KIIT used to own all of Golden Temple prior to the deputed 2007 corporate restructuring in which Unto Infinity board members took control of the yogi’s empire. Unto Infinity then created Golden Temple Management to govern the food company, and then sold a large portion of it to Hearthside Food Solutions for “multiples of $23 million,” according to court documents.
Unto Infinity board members also allegedly enriched themselves and cut funding to the non-profit religious sector, which led to the lawsuit filed in September 2009 by the ousted religious leaders of Yogi Bhajan’s dharma, a religion he create in the 1960s with many contradictions to Sikhism.
Golden Temple profits provided financial backing for the dharma until 2003. Expecting his own demise, Yogi Bhajan began to restructure his empire to transfer leadership from himself to some of his long-time followers and family. After his death in 2004, a power struggle ensued, culminating in a complicated restructuring that resulted in several lawsuits from the religious leaders and his family.
After the first trial ended in early June 2011, the Unto Infinity defendants requested the court that its wholly owned corporate subsidiary, KIIT, with identical board members, be added to the list of defendants. It argued that any decision would also affect KIIT, and would not be complete without it, according to court documents. The judge agreed.

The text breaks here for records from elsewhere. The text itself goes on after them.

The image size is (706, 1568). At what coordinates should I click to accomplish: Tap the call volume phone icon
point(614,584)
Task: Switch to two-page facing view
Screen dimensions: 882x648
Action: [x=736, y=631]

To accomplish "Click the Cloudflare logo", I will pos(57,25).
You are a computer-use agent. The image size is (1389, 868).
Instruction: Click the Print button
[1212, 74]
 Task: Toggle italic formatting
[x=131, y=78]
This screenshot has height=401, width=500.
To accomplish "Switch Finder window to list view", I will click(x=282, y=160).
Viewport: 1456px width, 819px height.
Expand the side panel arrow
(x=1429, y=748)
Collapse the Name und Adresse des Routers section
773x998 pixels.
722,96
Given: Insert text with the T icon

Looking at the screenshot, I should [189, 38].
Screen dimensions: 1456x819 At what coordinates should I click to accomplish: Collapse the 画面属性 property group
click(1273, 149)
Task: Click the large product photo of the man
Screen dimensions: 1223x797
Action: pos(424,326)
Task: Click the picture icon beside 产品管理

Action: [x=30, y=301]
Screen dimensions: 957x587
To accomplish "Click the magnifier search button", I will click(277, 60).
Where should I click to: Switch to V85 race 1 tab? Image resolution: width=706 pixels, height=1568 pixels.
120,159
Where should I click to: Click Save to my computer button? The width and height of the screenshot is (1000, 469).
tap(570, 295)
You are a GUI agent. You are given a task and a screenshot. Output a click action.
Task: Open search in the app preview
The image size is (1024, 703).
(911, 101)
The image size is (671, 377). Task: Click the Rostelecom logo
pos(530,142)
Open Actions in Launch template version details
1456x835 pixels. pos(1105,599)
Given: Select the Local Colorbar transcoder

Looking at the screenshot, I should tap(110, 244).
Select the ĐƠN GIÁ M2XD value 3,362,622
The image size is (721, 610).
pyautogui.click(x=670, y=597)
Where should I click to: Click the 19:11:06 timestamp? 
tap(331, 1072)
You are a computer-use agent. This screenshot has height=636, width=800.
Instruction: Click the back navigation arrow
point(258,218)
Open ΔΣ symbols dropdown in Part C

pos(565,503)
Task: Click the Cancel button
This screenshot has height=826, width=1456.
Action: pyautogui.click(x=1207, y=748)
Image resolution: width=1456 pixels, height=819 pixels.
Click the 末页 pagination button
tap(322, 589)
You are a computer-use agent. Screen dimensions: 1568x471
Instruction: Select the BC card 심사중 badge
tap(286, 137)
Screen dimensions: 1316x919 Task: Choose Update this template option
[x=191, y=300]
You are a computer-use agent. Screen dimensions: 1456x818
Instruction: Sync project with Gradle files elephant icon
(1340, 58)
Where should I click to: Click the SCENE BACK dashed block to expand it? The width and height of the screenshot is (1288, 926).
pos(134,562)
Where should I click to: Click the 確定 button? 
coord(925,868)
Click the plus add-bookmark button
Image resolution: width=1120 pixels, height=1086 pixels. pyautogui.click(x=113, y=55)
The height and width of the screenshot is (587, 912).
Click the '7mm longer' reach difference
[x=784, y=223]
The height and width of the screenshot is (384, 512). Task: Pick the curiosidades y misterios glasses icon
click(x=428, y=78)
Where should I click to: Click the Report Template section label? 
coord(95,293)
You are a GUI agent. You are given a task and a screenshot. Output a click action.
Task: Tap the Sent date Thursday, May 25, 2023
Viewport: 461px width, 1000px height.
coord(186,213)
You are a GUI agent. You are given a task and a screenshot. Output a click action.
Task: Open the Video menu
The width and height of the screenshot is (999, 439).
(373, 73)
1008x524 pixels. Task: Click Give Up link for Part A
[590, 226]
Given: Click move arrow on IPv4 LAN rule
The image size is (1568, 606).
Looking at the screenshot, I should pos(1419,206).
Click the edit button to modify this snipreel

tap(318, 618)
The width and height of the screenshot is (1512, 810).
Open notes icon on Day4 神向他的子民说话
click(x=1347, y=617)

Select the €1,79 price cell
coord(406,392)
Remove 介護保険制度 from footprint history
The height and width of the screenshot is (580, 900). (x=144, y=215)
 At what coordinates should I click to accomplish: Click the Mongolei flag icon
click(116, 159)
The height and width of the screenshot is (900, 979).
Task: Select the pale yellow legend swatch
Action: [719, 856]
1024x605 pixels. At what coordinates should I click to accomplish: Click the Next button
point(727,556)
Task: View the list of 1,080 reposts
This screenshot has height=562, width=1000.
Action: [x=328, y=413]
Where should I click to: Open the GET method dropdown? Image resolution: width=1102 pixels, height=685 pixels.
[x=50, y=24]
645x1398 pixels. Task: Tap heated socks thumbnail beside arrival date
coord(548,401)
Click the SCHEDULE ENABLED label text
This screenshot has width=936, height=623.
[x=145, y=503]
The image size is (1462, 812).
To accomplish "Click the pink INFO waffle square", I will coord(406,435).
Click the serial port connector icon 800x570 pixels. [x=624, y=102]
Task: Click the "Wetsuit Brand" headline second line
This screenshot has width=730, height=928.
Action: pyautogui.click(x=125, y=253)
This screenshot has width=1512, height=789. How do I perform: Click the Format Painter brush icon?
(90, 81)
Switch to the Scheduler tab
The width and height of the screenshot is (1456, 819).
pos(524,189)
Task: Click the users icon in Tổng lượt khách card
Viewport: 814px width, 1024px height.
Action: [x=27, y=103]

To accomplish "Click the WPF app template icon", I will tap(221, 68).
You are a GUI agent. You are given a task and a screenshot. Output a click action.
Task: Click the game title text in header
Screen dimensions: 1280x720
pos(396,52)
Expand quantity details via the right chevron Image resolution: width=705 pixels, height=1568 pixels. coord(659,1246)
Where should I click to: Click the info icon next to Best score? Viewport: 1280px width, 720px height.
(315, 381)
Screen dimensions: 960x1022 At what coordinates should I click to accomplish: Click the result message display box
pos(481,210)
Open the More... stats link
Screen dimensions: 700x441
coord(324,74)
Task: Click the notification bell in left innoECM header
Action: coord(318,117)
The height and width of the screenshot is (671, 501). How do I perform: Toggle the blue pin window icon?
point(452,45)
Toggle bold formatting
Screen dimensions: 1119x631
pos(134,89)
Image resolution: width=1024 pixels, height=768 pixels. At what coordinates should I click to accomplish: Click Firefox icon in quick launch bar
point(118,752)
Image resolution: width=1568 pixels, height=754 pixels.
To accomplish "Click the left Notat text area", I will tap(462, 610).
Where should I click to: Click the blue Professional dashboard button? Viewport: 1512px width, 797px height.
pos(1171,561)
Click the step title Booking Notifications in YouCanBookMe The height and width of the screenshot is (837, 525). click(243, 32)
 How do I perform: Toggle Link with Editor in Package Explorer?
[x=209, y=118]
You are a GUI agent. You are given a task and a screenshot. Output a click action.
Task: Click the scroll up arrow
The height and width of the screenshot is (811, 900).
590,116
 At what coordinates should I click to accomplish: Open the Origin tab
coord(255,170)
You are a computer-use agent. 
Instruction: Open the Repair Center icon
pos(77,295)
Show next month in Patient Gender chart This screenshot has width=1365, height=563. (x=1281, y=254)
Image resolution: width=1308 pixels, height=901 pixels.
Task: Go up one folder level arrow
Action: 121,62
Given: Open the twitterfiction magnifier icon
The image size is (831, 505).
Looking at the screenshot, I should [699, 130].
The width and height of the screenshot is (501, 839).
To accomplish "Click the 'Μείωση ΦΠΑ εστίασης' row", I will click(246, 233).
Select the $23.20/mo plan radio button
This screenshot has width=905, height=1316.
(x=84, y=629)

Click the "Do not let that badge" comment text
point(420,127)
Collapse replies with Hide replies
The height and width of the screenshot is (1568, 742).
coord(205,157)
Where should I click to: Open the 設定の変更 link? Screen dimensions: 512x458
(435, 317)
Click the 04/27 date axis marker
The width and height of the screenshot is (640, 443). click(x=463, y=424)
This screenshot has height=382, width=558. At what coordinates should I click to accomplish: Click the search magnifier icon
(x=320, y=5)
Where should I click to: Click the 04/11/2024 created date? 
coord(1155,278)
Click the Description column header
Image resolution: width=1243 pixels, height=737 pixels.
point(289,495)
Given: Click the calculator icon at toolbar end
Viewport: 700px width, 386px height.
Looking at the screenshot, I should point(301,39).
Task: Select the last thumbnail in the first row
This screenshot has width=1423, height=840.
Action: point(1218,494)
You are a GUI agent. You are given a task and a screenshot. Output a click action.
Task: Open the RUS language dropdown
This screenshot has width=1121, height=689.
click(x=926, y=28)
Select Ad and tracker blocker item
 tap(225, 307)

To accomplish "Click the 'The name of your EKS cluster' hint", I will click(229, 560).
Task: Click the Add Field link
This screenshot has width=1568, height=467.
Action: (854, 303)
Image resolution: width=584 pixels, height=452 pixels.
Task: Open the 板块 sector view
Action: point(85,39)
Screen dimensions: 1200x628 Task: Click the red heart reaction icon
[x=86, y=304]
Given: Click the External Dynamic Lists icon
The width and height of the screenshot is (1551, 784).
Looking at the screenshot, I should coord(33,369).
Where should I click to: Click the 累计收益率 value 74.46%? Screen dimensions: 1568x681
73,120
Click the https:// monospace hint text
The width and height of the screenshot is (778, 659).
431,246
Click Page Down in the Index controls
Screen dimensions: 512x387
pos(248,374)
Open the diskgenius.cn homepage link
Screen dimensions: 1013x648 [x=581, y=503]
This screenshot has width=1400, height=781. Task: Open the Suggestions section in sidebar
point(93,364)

On July 6, Golden Temple Management, another defendant, asked the court to reject the idea of adding KIIT as a defendant. Golden Temple Management said its defense would have been handled differently had KIIT been included from the start. But the judge dismissed that request, on August 5, according to the dharma’s Facebook post.
KIIT now has its own legal counsel, for a grand total of five defense lawyers billing hours on this first lawsuit.
Attorney General John Kroger, also a plaintiff, requested the court appoint a receiver to take custody of, manage and preserve all the assets of Yogi Bhajan’s empire until a final judgment is rendered.